# Exercise instructions
Extract every line of the records below that contains the string "Given".

# Stored data
◇ ◇ ◇ ◇

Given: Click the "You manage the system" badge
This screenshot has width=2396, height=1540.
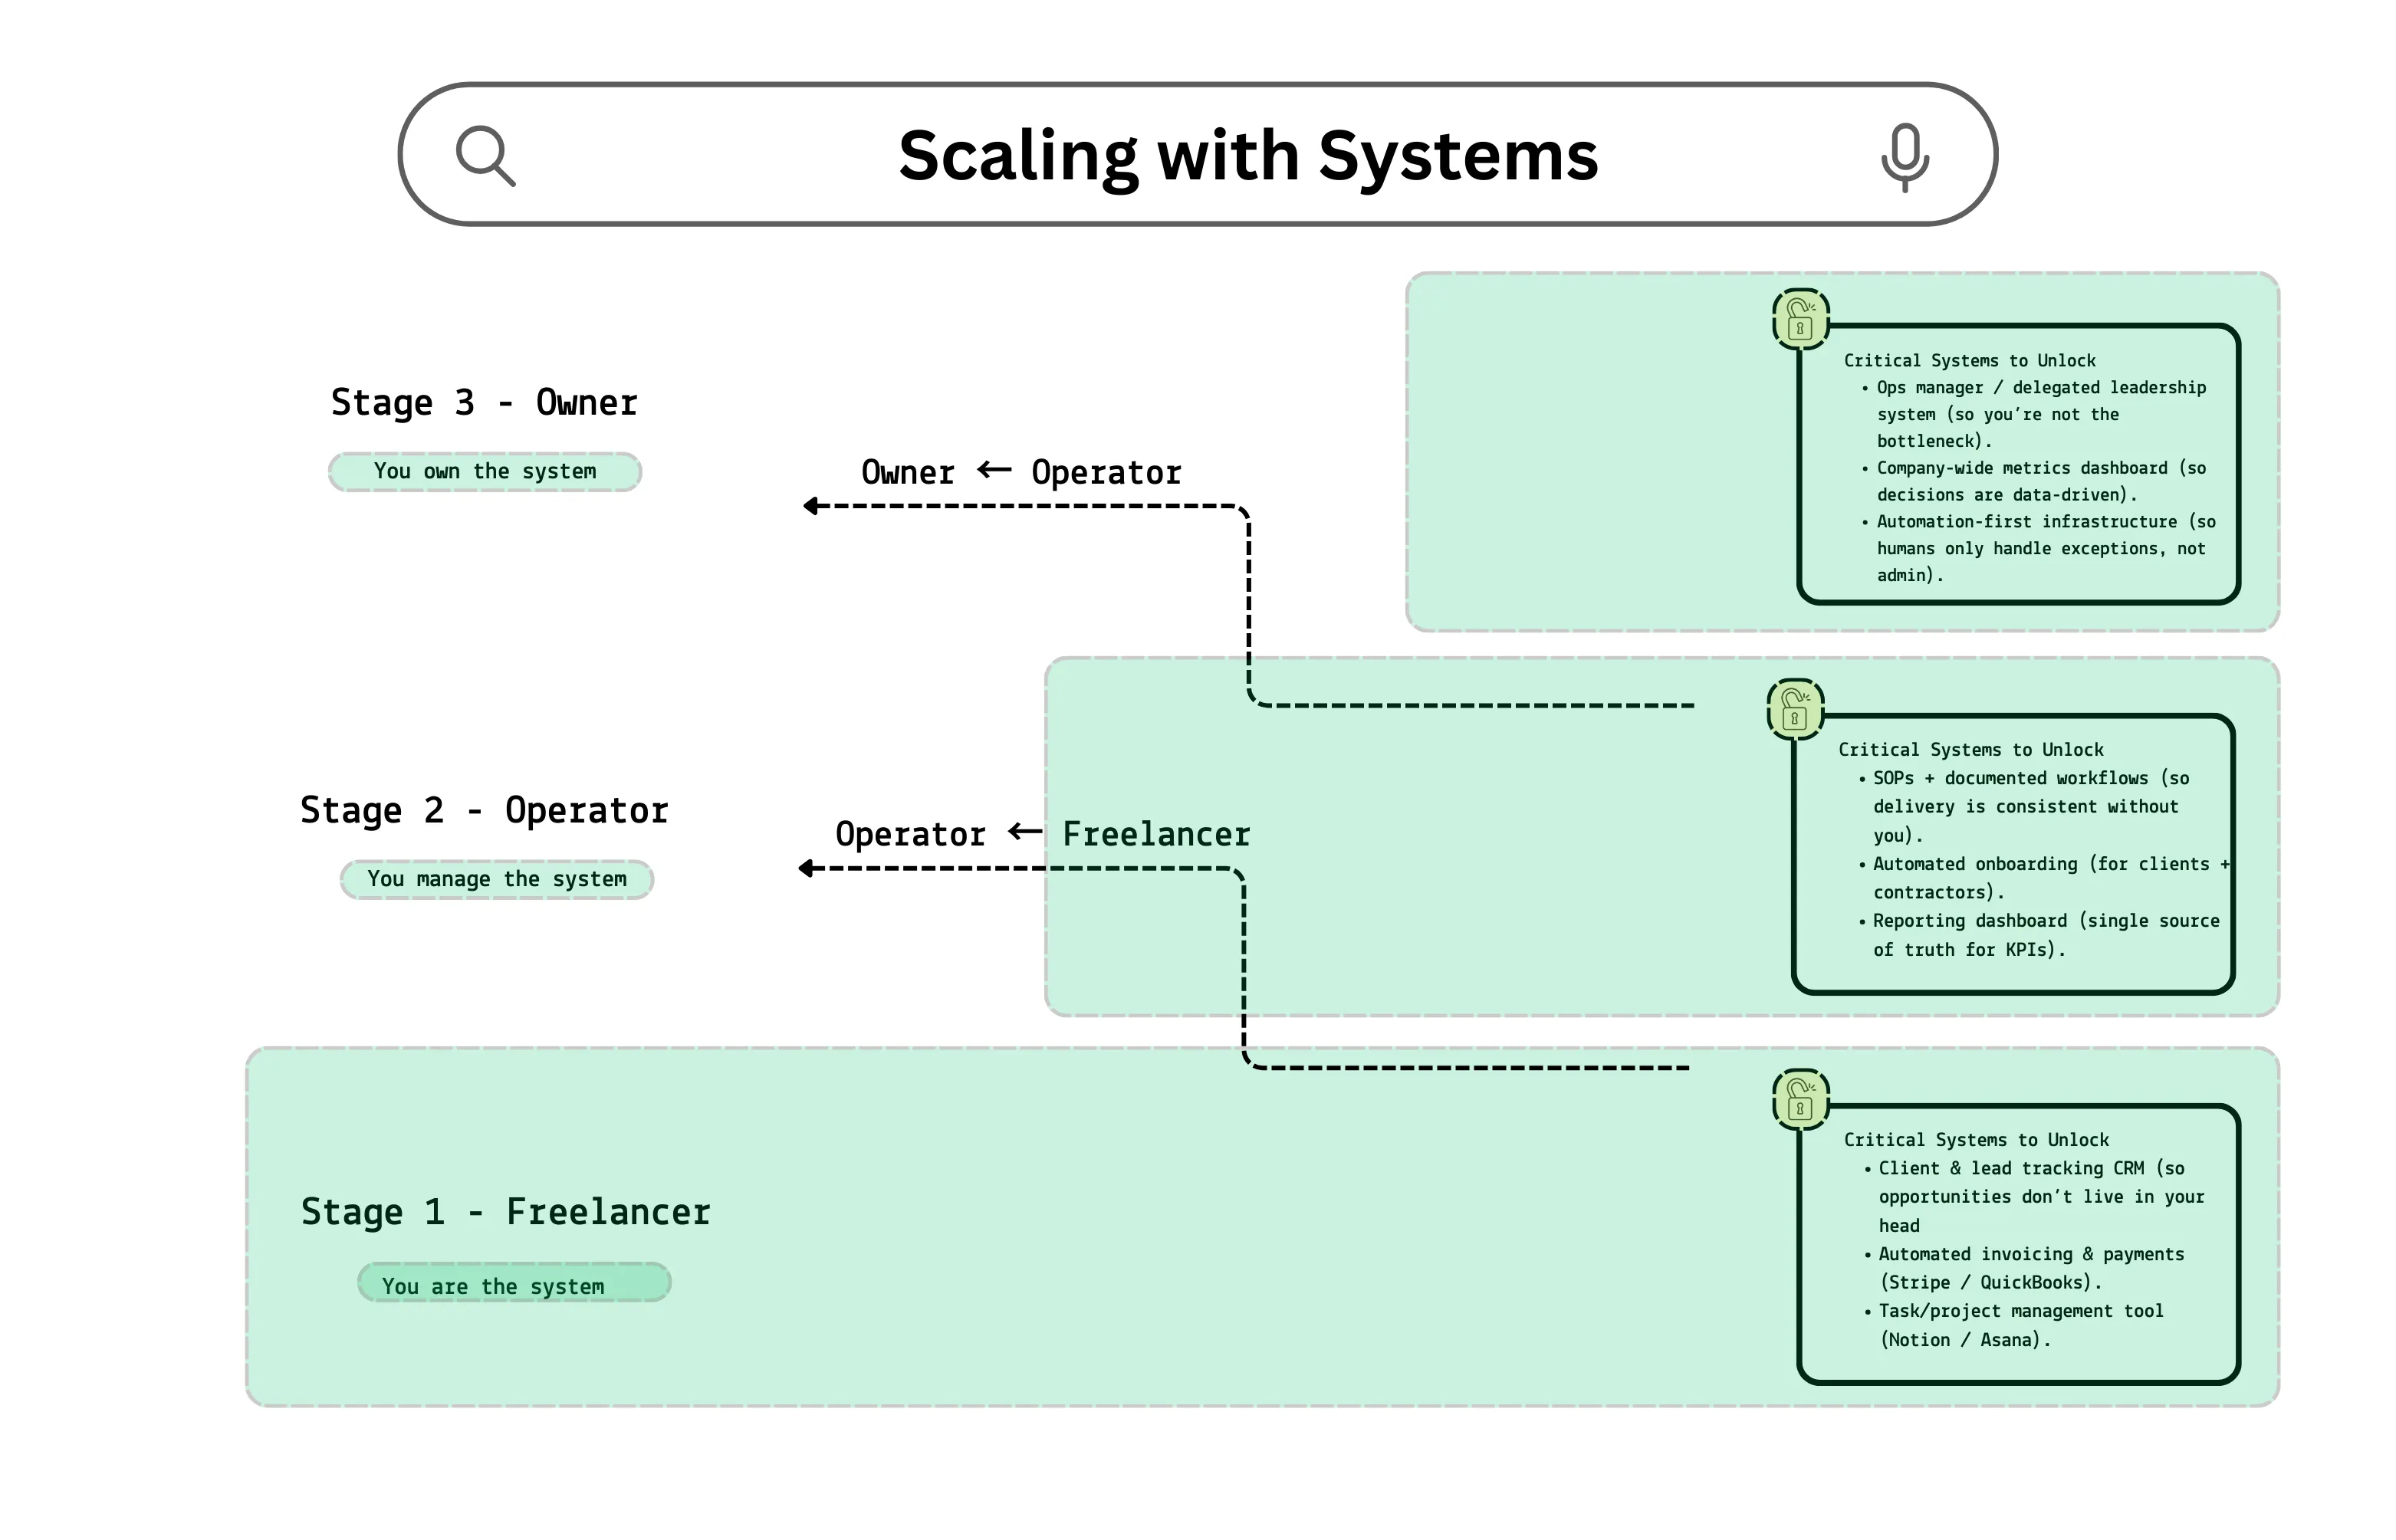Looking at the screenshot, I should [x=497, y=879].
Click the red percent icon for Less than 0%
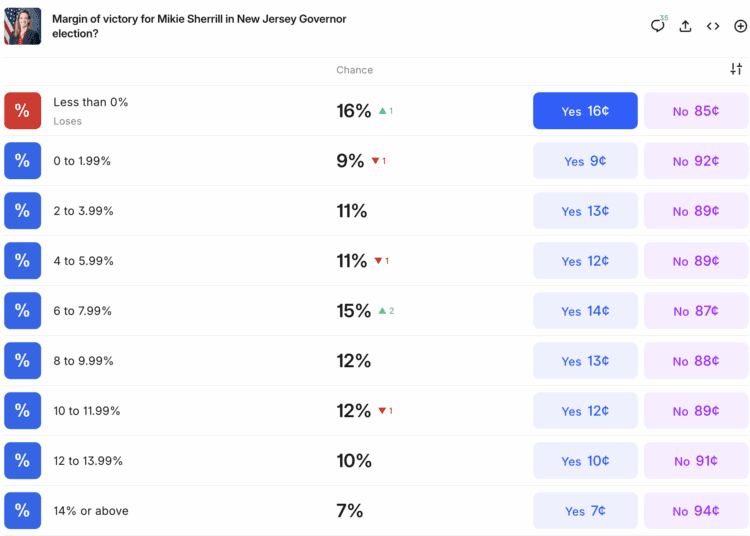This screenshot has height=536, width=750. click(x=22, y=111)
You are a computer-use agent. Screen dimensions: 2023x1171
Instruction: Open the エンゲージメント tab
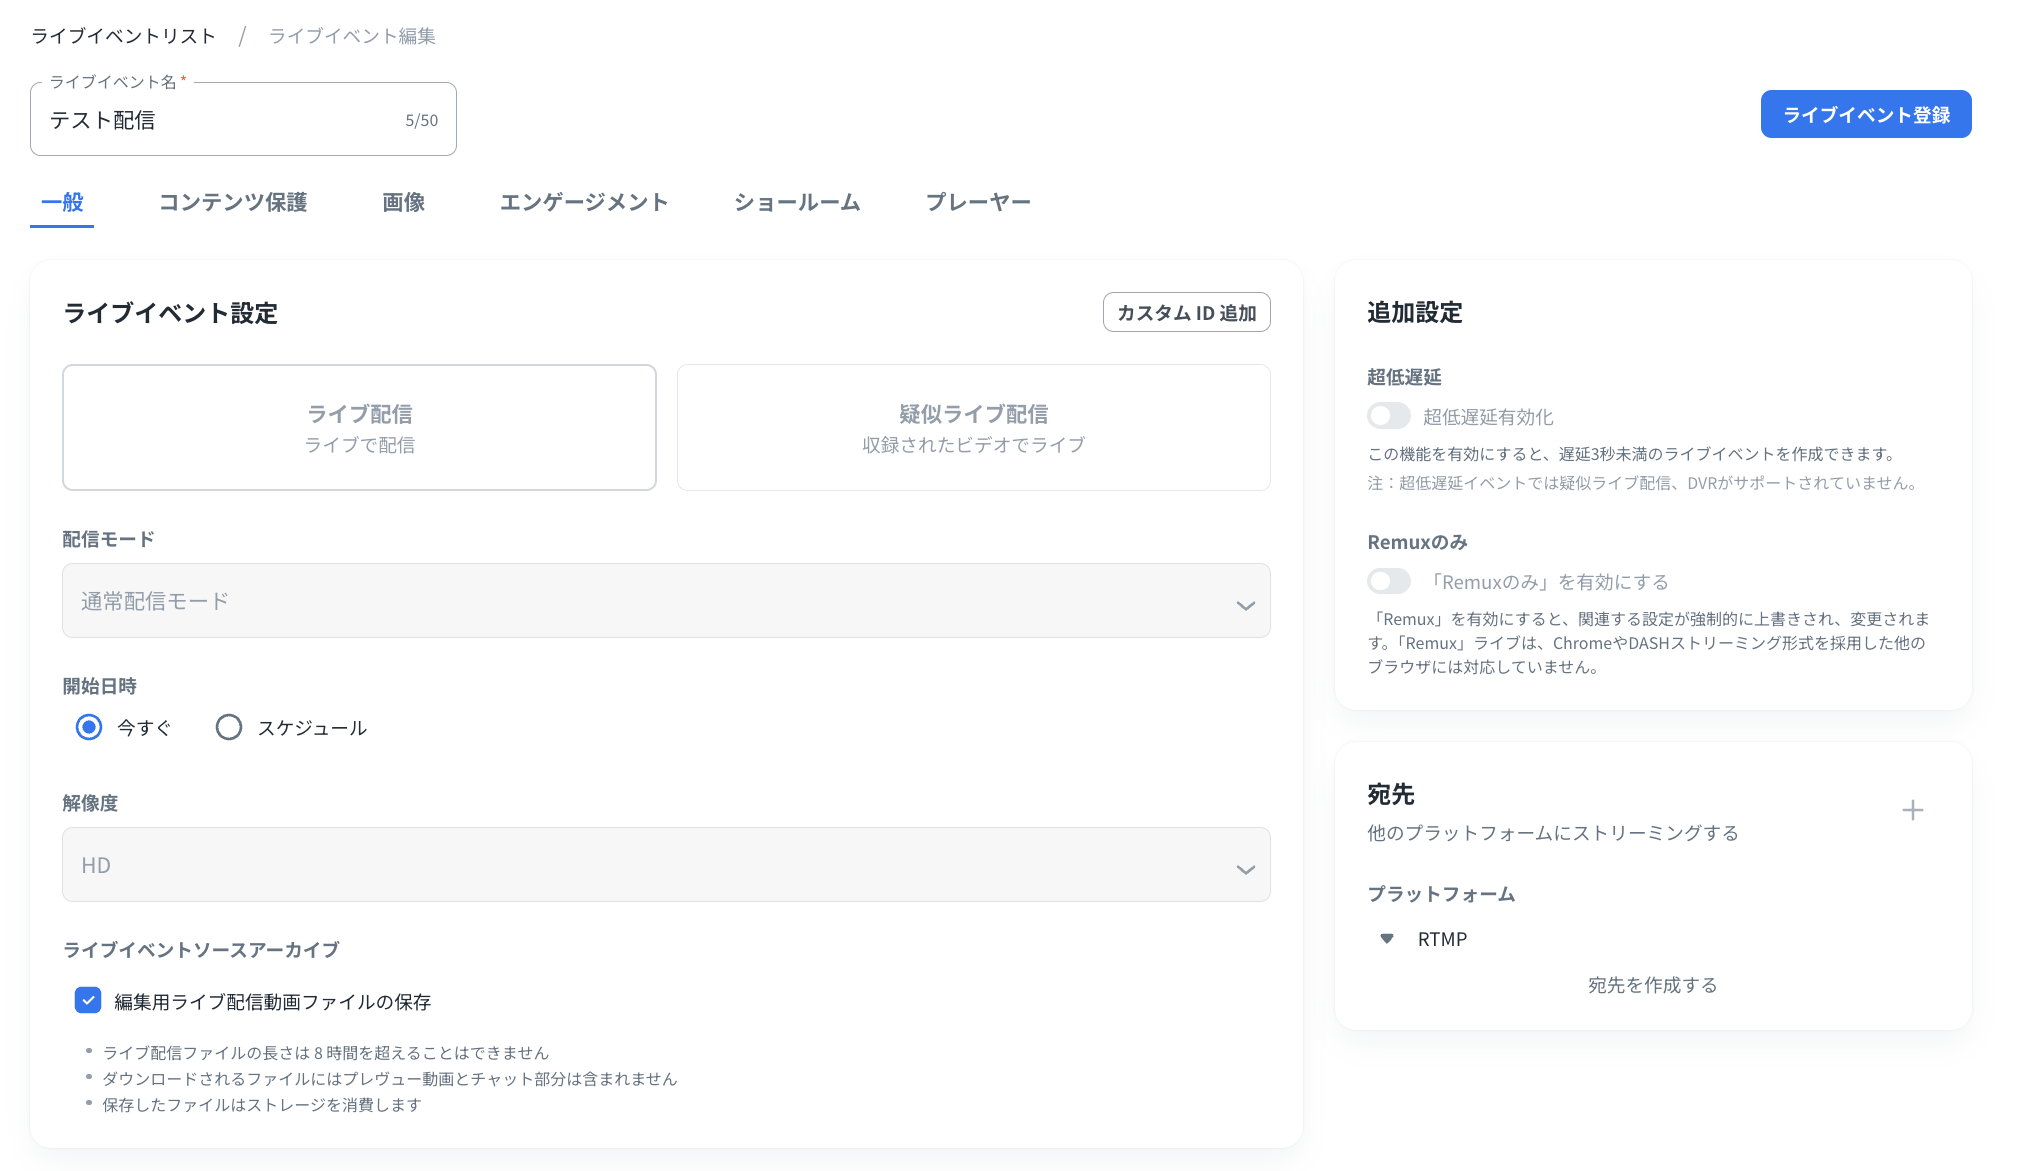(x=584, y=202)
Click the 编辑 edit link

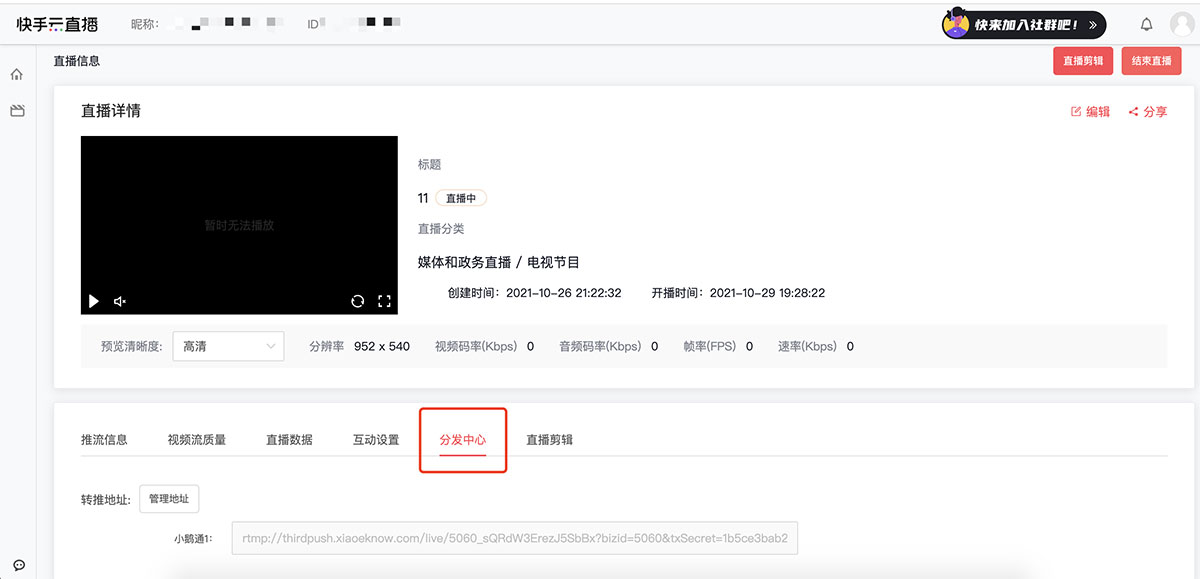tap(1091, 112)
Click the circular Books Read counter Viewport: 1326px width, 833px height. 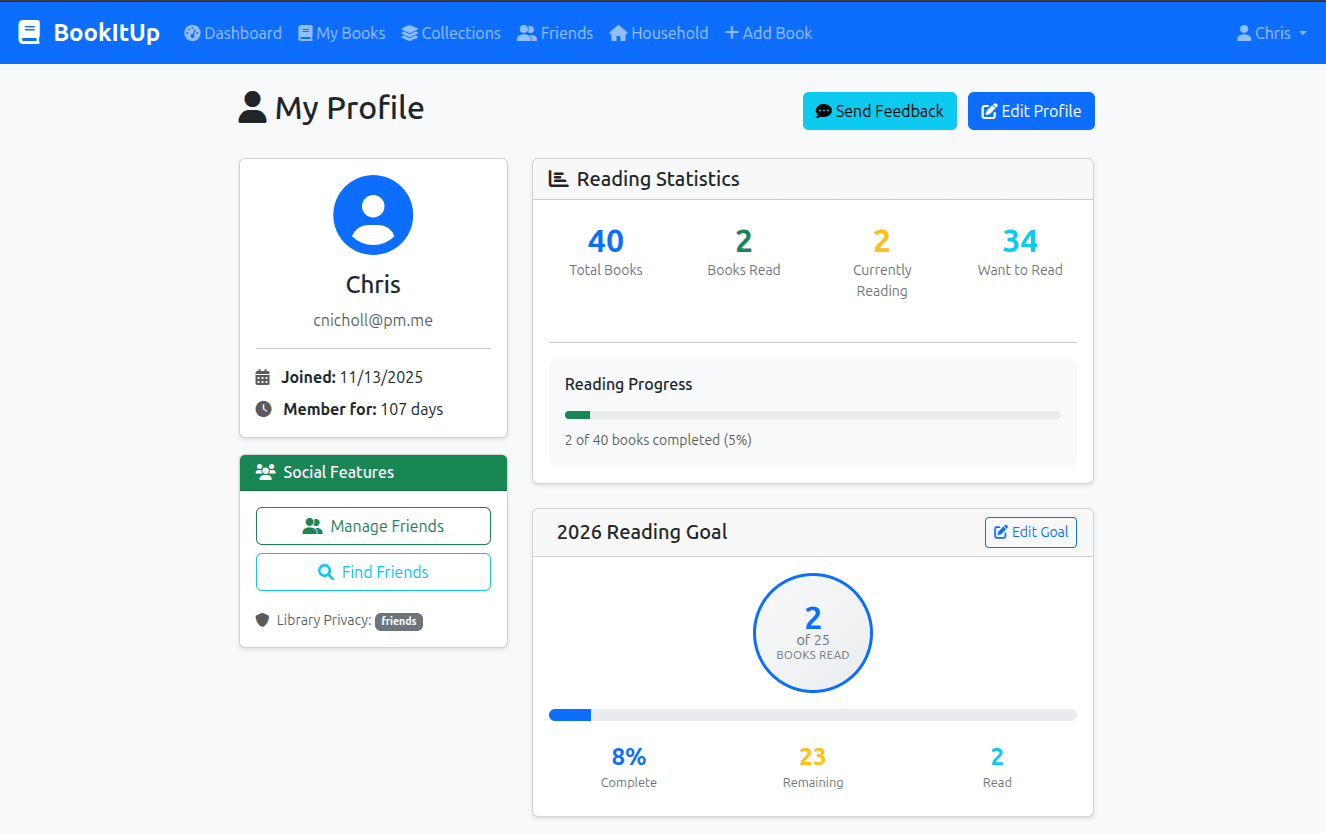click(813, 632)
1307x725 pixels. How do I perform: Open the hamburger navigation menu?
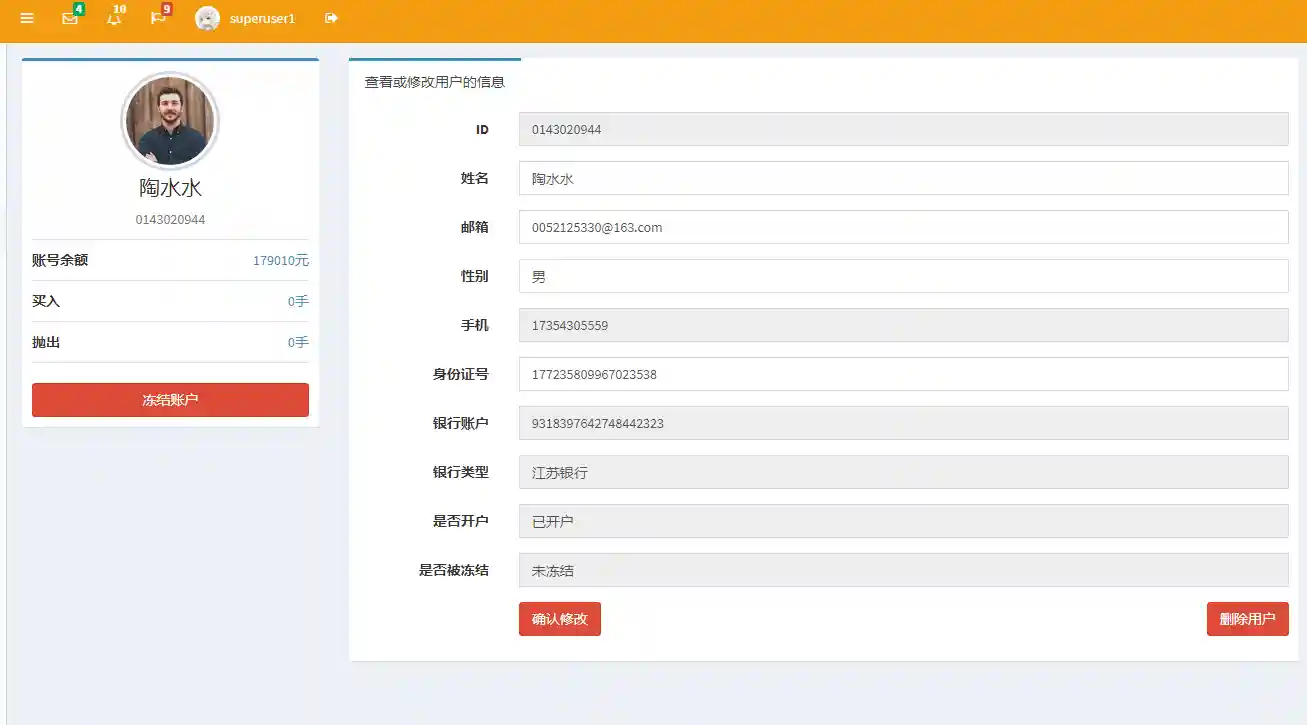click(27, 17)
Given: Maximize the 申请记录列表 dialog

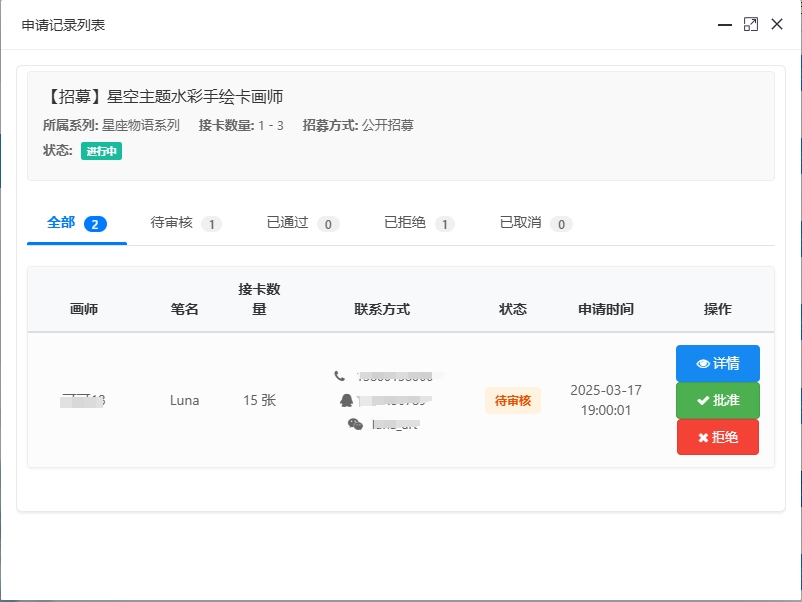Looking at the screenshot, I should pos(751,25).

◇ ◇ ◇ ◇

# Solution for this problem
Given: Click the "You manage the system" badge
Given: Maximize the 申请记录列表 dialog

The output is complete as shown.